Task statement
Recast the lines from the one with "best [1264, 1257]" through the last line as a numbered list, skipping blank lines. Omit the pictures from your answer.

Entries on where items appear
^^^^^^^^^^^^^^^^

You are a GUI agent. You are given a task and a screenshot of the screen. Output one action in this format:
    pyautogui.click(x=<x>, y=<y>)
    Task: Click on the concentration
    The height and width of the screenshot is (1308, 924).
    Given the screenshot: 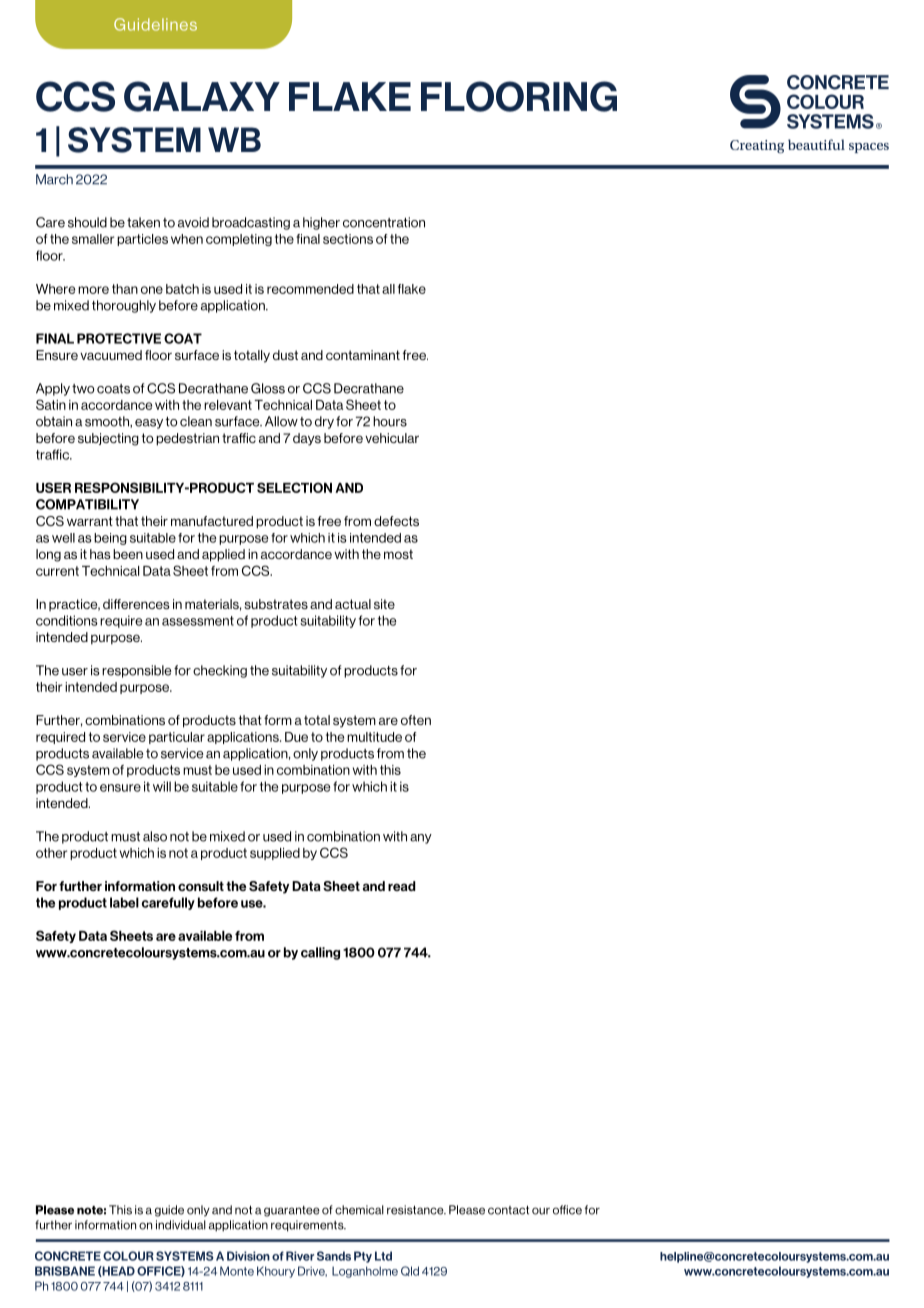 What is the action you would take?
    pyautogui.click(x=384, y=222)
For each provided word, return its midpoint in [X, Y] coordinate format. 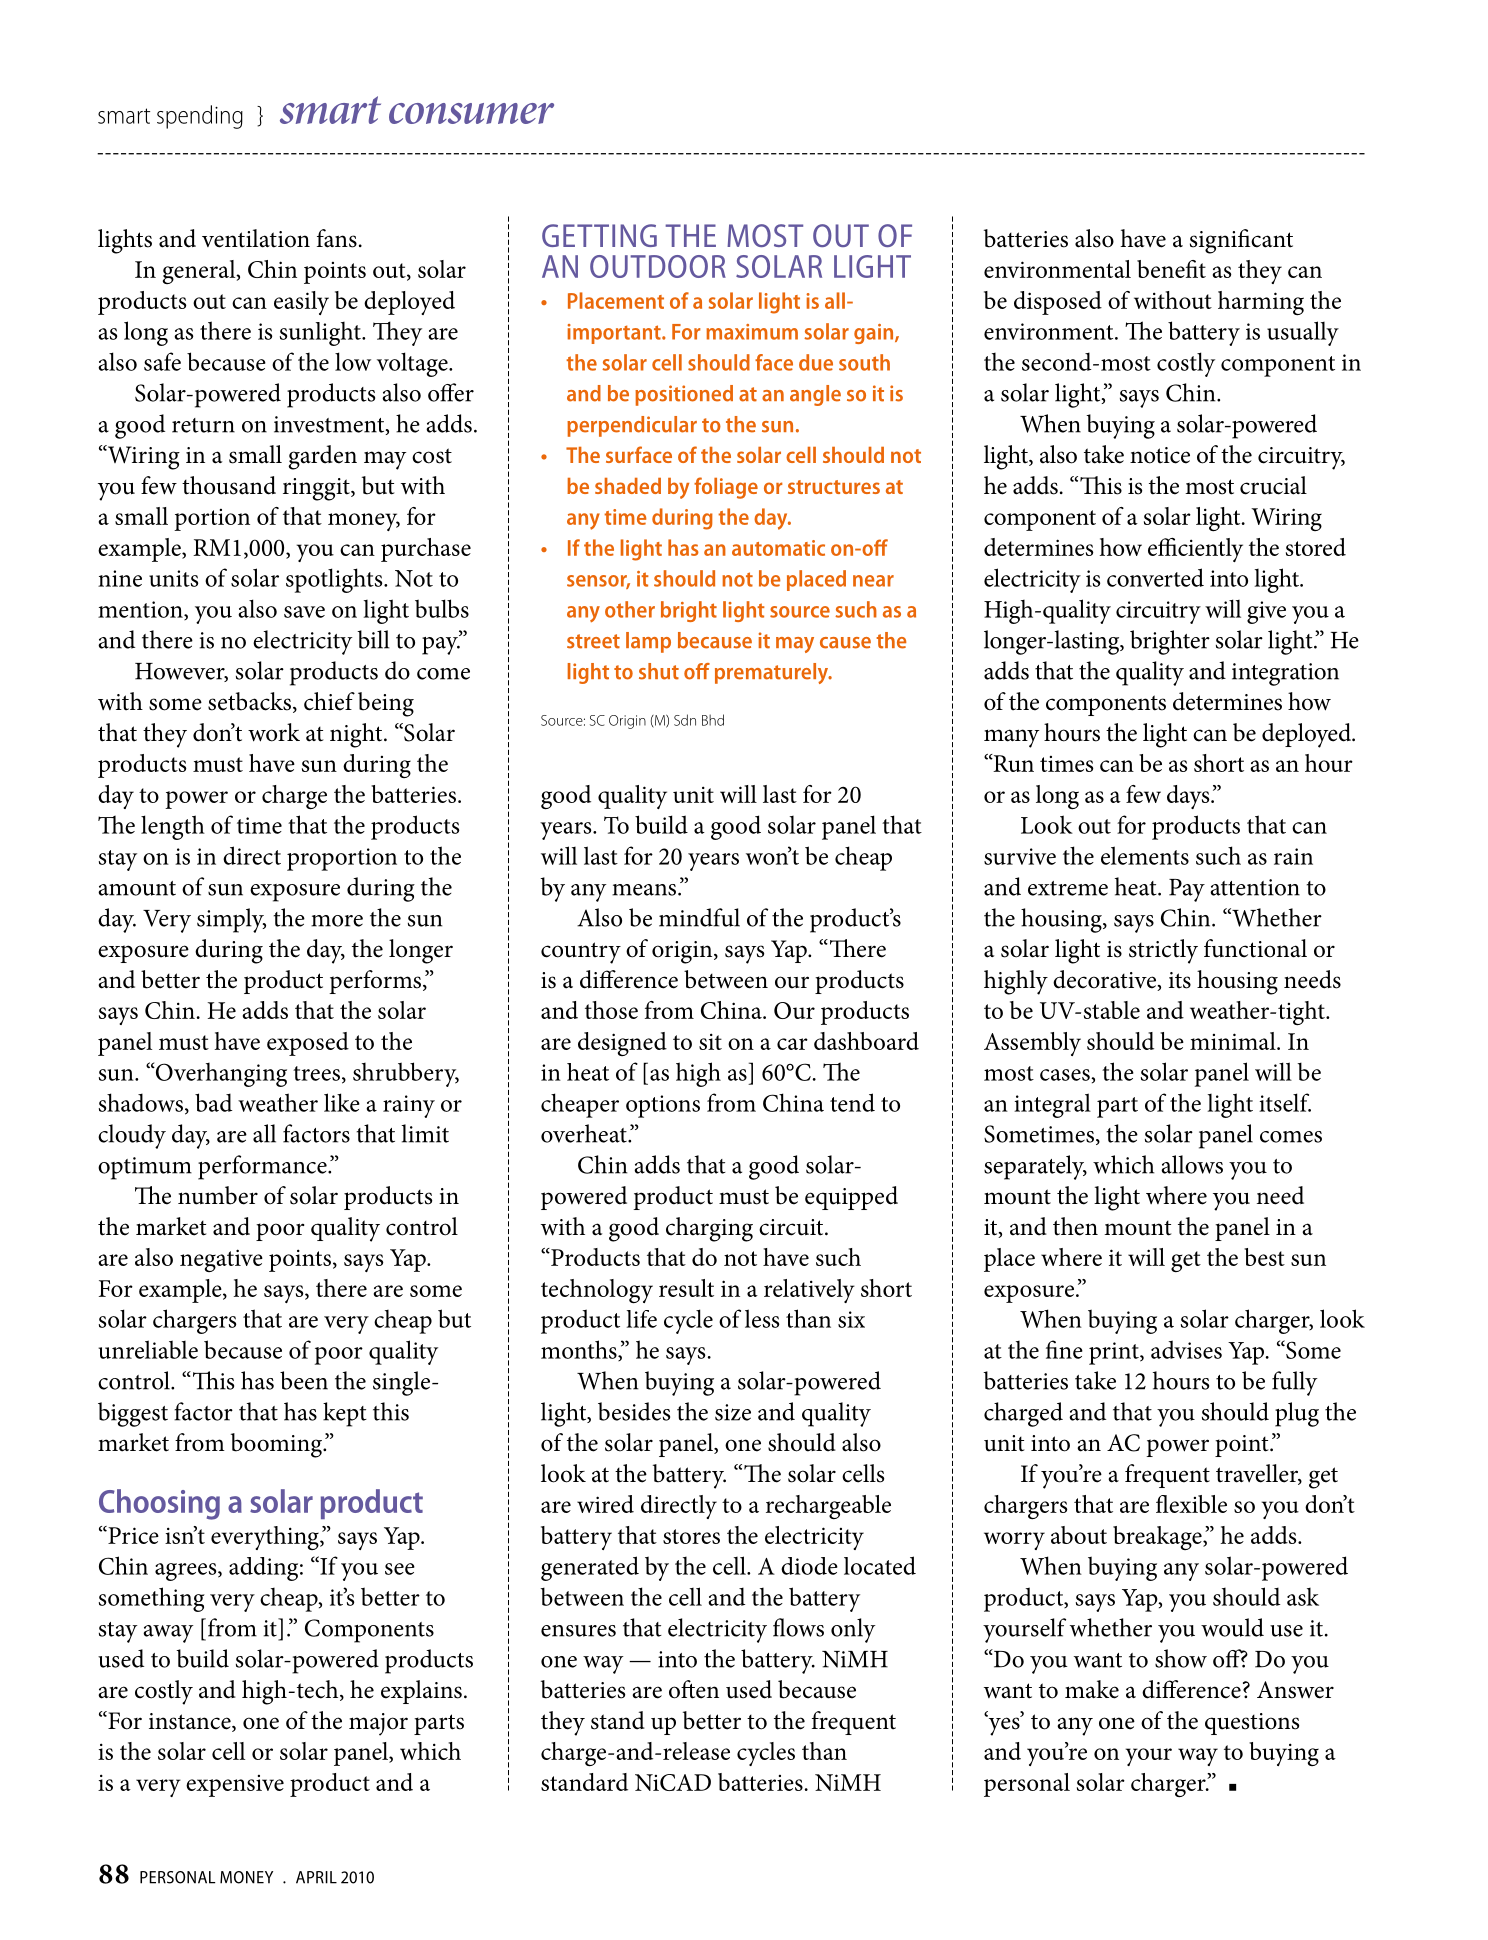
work [274, 732]
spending [200, 117]
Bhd [713, 720]
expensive [235, 1786]
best [1264, 1257]
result [686, 1288]
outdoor [658, 266]
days [1189, 797]
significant [1241, 241]
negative [221, 1260]
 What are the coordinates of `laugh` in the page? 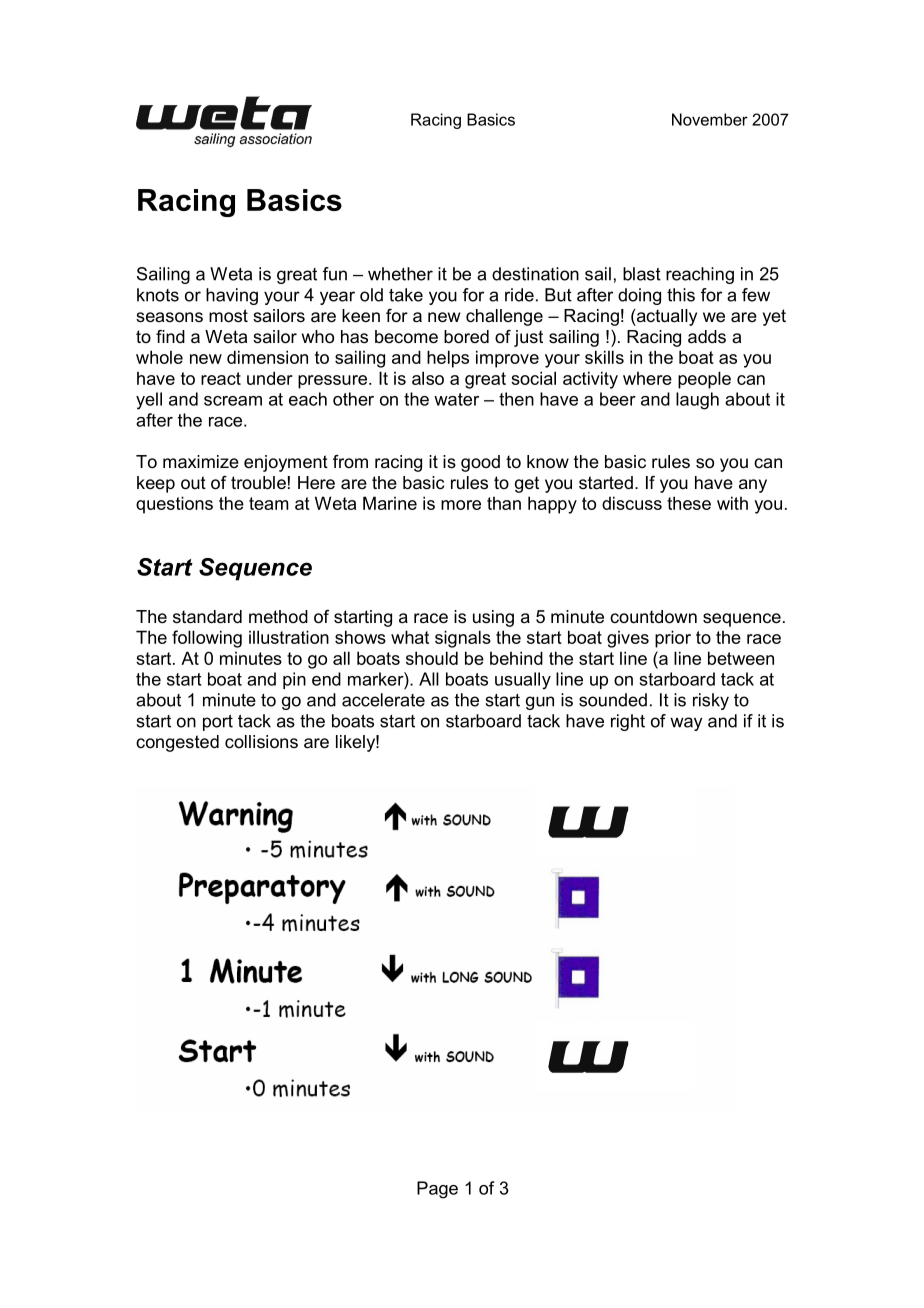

^^^^^^^^^^^^^^^^

Complete output
1. best [1264, 1257]
2. result [686, 1288]
3. outdoor [658, 266]
4. days [1189, 797]
5. significant [1241, 241]
6. negative [221, 1260]
7.  What are the coordinates of `laugh` in the page? 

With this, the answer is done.